ANDALUZJA - Sevilla dzień 1
Sevilla
Cała podróż rozpoczęła od stolicy Andaluzji - Sevilli , do której przylecieliśmy samolotem z Oviedo (gdzie wówczas mieszkałam), dosłownie za kilkanaście euro.W okresie wakacji temperatury sięgają tam 50 st. Celcjusza dlatego też w wielu miejscach, nawet idąc chodnikiem można się schłodzić na przykład wodą pryskającą z "ziemi", czy siedząc w restauracji wodą pryskającą z sufitu.
Mieszkanie w Sevilli dla 5 osób zamówiliśmy przez stronę mytwinplace.com, za które zapłaciliśmy ok. 5 euro za os. na dwie noce :D. Mieszkaliśmy na jednej z głównych ulic tj. Alameda de Hércules.
Pierwszy dzień przeznaczyliśmy na zwiedzanie ulic, oglądanie budynków w czym pomógł nam kolega poznany przez couchsurfing.
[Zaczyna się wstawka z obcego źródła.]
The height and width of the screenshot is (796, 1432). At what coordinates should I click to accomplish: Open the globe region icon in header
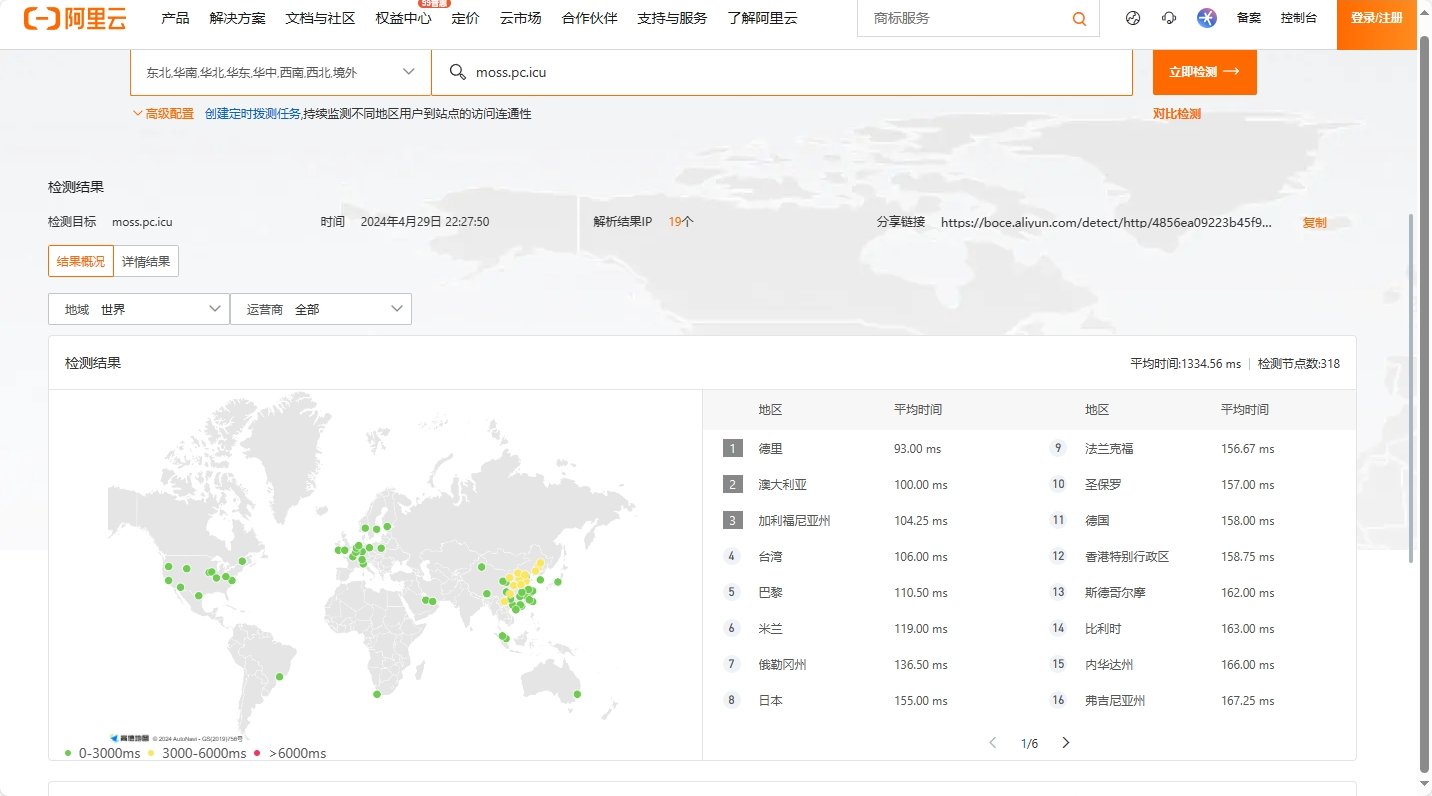[x=1132, y=18]
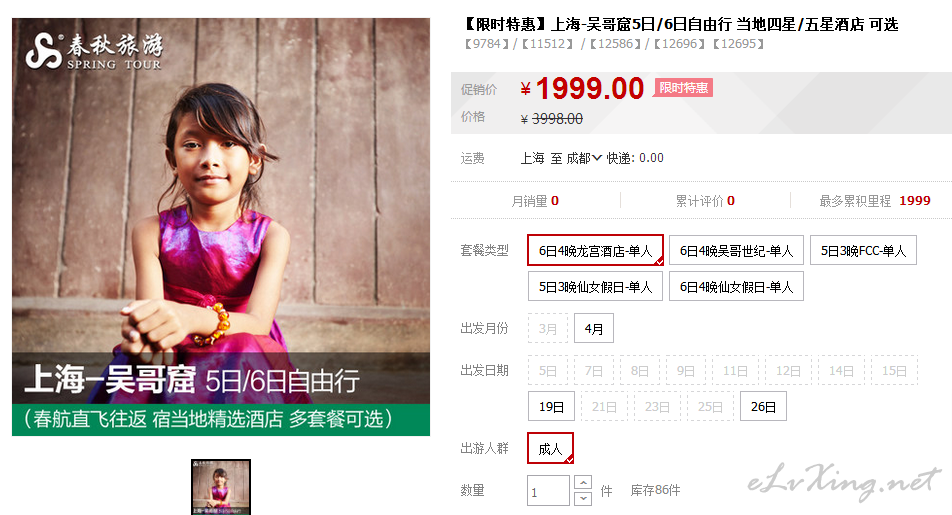Image resolution: width=952 pixels, height=515 pixels.
Task: Select 4月 as the departure month
Action: (594, 329)
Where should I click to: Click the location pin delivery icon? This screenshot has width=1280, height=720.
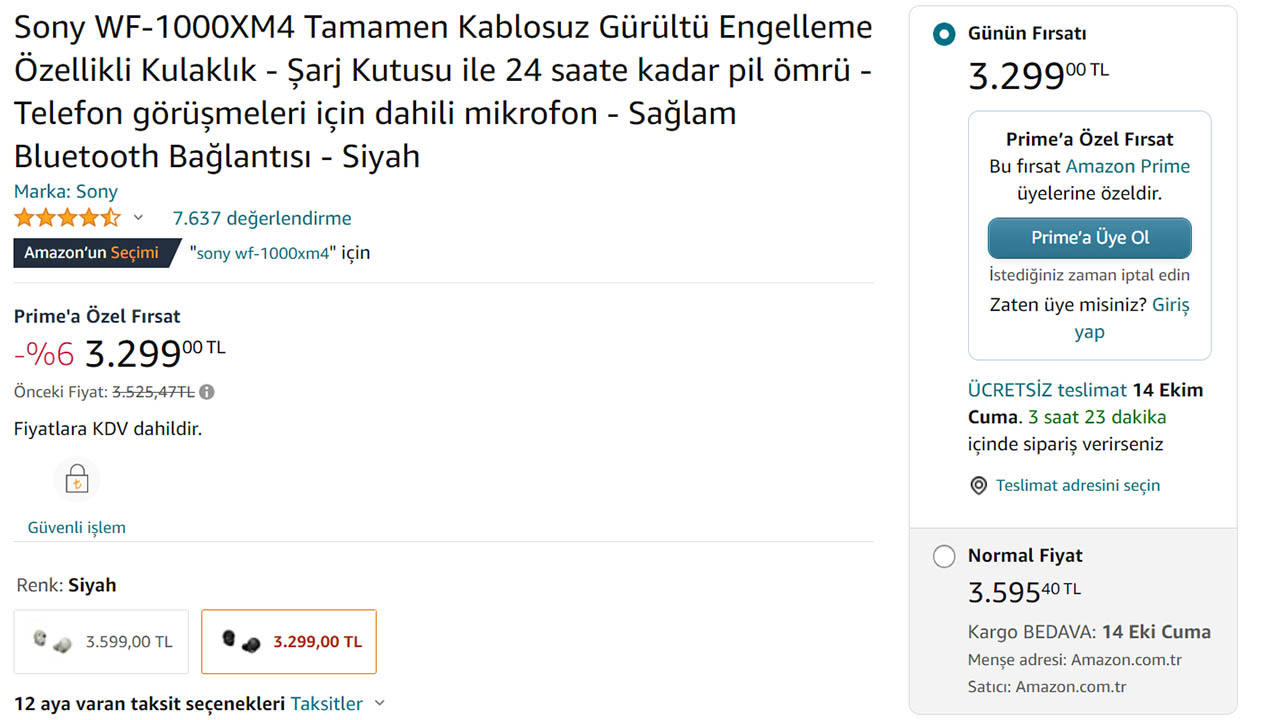(x=979, y=486)
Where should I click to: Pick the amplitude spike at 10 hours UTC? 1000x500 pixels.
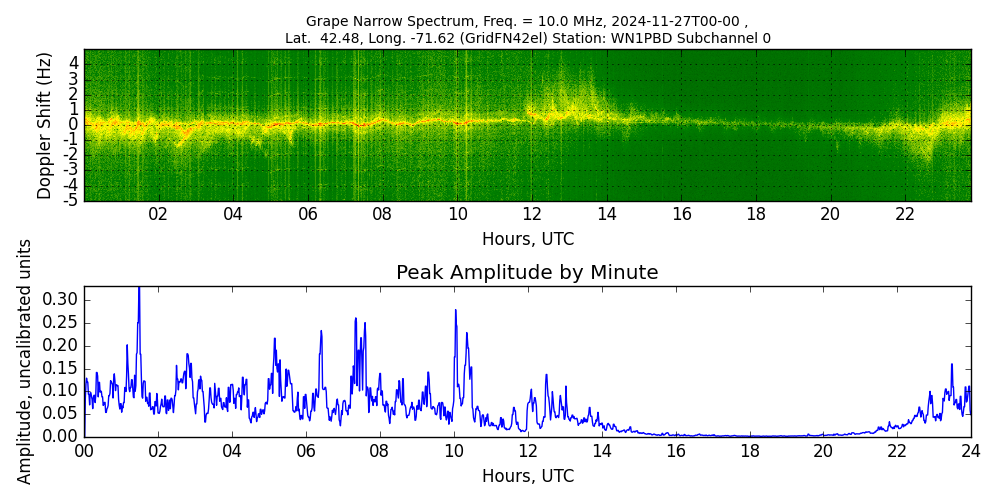pos(455,312)
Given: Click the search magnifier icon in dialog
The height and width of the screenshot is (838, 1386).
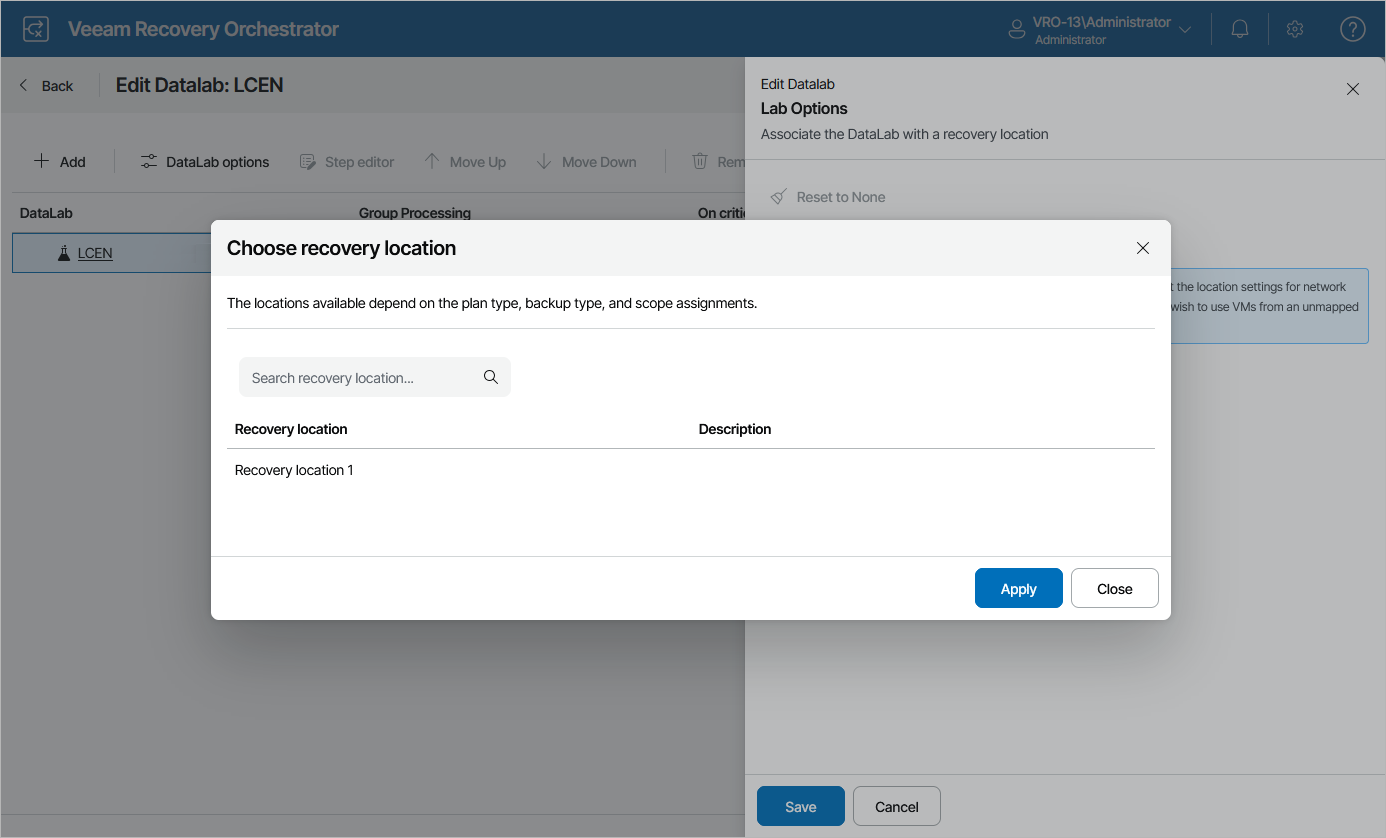Looking at the screenshot, I should coord(490,377).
Metropol Parasol - jest to budowla składająca się z sześciu parasoli w postaci olbrzymich grzybów, których konstrukcja inspirowana jest sklepieniami katedry w Sewilli i drzewami ficusa rosnącymi przy Plaza de Cristo.
Metropol Parasol jest podzielony na cztery poziomy. Poziom 0 - Antiquarium, poziom 1 (poziom ulicy) - Rynek Centralny, poziomy 2 i 3 - tarasy widokowe.
Najstarsza w Hiszpanii arena walk byków Plaza de Toros de la Real Maestranza de Caballeria de Sewilla
Katedra Najświętszej Marii Panny oraz Giralda, czyli dzwonnica katedry
Z Wikipedii: "Katedra Najświętszej Marii Panny w Sewilli (hiszp. Catedral de Santa María de la Sede de Sevilla) – gotycka katedra, powstała w Sewilli (Hiszpania), w miejscu meczetu zbudowanego przez muzułmańską dynastię Almohadów. Katedra jest największym i jednym z najwspanialszych kościołów gotyckich na świecie."
Widoki z Giraldy :)
Pozostałe zdjęcia
GARLOCHI Bar - bardzo nietypowe miejsce, to bar, którego wnętrze wypełnione jest obrazami, figurami świętymi różnych religii.
Zdjęcie razem z poznaną w restauracji Polką zamieszkującą Sevillę, która wzięła nas na wieczorny spacer po mieście i opowiedziała co nieco o tamtejszym stylu życia i swojej historii emigracji.